(Record extracts Opens)
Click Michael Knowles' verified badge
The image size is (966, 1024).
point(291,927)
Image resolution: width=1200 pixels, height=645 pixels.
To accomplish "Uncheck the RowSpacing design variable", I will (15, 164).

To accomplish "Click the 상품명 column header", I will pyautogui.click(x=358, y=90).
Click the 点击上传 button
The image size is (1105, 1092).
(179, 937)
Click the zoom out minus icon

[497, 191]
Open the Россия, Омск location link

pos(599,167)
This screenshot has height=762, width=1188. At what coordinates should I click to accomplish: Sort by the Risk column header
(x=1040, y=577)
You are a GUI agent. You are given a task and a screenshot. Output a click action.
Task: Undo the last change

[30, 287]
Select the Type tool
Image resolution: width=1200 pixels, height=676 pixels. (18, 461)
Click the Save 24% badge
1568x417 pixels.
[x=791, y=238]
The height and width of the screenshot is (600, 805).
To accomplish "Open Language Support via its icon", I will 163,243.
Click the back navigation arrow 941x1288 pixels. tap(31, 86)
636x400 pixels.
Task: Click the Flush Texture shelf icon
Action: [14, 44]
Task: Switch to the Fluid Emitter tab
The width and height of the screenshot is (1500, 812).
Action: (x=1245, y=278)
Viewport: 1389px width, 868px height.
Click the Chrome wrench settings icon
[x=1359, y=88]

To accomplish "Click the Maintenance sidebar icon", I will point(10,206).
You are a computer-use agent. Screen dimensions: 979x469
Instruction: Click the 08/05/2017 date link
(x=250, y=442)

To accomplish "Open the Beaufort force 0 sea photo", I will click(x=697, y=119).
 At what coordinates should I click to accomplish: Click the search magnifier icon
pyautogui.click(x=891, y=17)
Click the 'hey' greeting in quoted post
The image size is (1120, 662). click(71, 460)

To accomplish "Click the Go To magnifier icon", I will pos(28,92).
(Record extracts Closes)
What you will do: Every entry above must be returned word for word.

Completed exercise:
Click Michael Knowles' verified badge
The image size is (966, 1024).
point(291,927)
Image resolution: width=1200 pixels, height=645 pixels.
To accomplish "Uncheck the RowSpacing design variable", I will (15, 164).

To accomplish "Click the 상품명 column header", I will pyautogui.click(x=358, y=90).
Click the 点击上传 button
The image size is (1105, 1092).
(179, 937)
Click the zoom out minus icon

[497, 191]
Open the Россия, Омск location link

pos(599,167)
This screenshot has height=762, width=1188. At what coordinates should I click to accomplish: Sort by the Risk column header
(x=1040, y=577)
You are a GUI agent. You are given a task and a screenshot. Output a click action.
Task: Undo the last change

[30, 287]
Select the Type tool
Image resolution: width=1200 pixels, height=676 pixels. (18, 461)
Click the Save 24% badge
1568x417 pixels.
[x=791, y=238]
The height and width of the screenshot is (600, 805).
To accomplish "Open Language Support via its icon", I will 163,243.
Click the back navigation arrow 941x1288 pixels. tap(31, 86)
636x400 pixels.
Task: Click the Flush Texture shelf icon
Action: [14, 44]
Task: Switch to the Fluid Emitter tab
The width and height of the screenshot is (1500, 812).
Action: (x=1245, y=278)
Viewport: 1389px width, 868px height.
Click the Chrome wrench settings icon
[x=1359, y=88]

To accomplish "Click the Maintenance sidebar icon", I will point(10,206).
You are a computer-use agent. Screen dimensions: 979x469
Instruction: Click the 08/05/2017 date link
(x=250, y=442)

To accomplish "Open the Beaufort force 0 sea photo", I will click(x=697, y=119).
 At what coordinates should I click to accomplish: Click the search magnifier icon
pyautogui.click(x=891, y=17)
Click the 'hey' greeting in quoted post
The image size is (1120, 662). click(71, 460)

To accomplish "Click the Go To magnifier icon", I will pos(28,92).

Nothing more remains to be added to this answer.